O anuário aponta ainda para o registro de 66.123 estupros em 2019, um a cada 8 minutos, sendo que 57,9% das vítimas foram meninas de no máximo 13 anos e a maioria aconteceu dentro de casa por pessoas conhecidas das vítimas. Além de terem ocorrido 1.326 feminicídios, com 89,9% cometidos por companheiros ou ex-companheiros das vítimas.

O Silêncio das Inocentes (2010), de Ique Gazzola

A pesquisa sobre a percepção da população em relação à violência contra as mulheres aponta que 73% das duas mil entrevistadas e entrevistados, entre 1º e 14 de setembro, a violência doméstica é o principal problema enfrentado pelas mulheres no Brasil.

O assédio sexual aflige 53%, o salário menor que os homens em funções iguais é problema para 43% e o estupro para 42%. Como as estimativas apontam para que cerca de 10% das vítimas denunciam o estupro, a pesquisa aponta a vergonha, o constrangimento e o medo da exposição entre os principais fatores para a não denúncia.

“De uma maneira geral, as mulheres que denunciam o estupro e a violência doméstica sofrem nova violência pelo tratamento machista e preconceituoso que recebem”, afirma Marilene Betros, secretária da Mulher da CTB-BA e de Políticas Educacionais da CTB.

E isso vem acontecendo com mais frequência por causa “do abandono das políticas públicas em favor dos direitos da mulher a uma vida digna e sem medo”, acentua Marilene.
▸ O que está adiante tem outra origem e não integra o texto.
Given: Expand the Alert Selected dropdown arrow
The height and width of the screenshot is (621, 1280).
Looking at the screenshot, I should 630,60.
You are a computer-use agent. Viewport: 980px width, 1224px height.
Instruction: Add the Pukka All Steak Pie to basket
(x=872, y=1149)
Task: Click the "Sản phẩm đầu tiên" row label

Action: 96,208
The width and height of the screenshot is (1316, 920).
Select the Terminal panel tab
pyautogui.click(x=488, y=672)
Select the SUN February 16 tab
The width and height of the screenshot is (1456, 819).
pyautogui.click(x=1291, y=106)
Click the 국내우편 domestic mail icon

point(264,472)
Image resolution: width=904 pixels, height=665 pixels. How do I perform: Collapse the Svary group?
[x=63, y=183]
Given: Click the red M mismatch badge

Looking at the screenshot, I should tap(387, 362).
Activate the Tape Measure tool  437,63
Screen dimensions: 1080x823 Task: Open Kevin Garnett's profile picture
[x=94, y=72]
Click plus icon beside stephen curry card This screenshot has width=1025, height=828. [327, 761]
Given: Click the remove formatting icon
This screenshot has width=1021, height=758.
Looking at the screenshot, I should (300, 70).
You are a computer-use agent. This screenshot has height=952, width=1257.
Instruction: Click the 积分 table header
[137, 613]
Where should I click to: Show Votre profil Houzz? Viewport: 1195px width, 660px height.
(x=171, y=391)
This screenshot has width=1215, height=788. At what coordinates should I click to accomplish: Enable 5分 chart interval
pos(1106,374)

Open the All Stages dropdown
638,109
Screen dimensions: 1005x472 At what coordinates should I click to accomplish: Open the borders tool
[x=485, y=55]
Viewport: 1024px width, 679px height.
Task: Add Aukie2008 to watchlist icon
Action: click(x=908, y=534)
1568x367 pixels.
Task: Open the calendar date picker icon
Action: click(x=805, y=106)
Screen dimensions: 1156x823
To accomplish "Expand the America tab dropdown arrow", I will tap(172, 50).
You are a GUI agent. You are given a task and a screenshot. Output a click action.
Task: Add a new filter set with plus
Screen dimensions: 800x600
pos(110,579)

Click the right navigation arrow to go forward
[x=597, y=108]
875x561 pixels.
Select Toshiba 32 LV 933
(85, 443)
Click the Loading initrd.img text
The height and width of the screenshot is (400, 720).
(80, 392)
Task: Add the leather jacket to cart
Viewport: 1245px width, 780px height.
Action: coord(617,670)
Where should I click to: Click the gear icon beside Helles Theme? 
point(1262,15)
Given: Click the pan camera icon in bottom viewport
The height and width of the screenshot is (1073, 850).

Por isso, Celina defende a importância de termos mais mulheres na política, nas instâncias de poder e em cargos de direção no mercado de trabalho.

“O compromisso com a emancipação feminina da mulher trabalhadora é fundamental para avançarmos na política de igualdade de direitos”, reforça. Além de “levarmos o debate sobre as questões de gênero para toda a sociedade com inteligência e transparência”.

Além disso, a pesquisa revela também a percepção de 56% dos entrevistados sobre as mulheres negras serem as principais vítimas de estupro e de violência doméstica no país. Entre os negros essa percepção sobe para 61%.

Já 82% das pessoas pesquisadas concordam com a legislação permitindo o aborto em casos de estupro. Para 88%, a interrupção da gravidez deve ser feita de forma segura e pelo Sistema Único de Saúde (SUS). Isso porque “a não descriminalização do estupro atinge em cheio as mulheres pobres, que não têm dinheiro para pagar clínicas caríssimas para a realização do aborto e se submetem a fazê-lo em locais sem nenhuma condição”, denuncia Vânia Marques Pinto, secretária de Políticas Sociais da CTB.

“A pesquisa mostra que todo mundo tem a real percepção do problema e de que o poder instituído faz muito pouco para o combate à cultura do estupro”, define Celina. “Não podemos mais viver sob o medo e a vergonha”, reforça.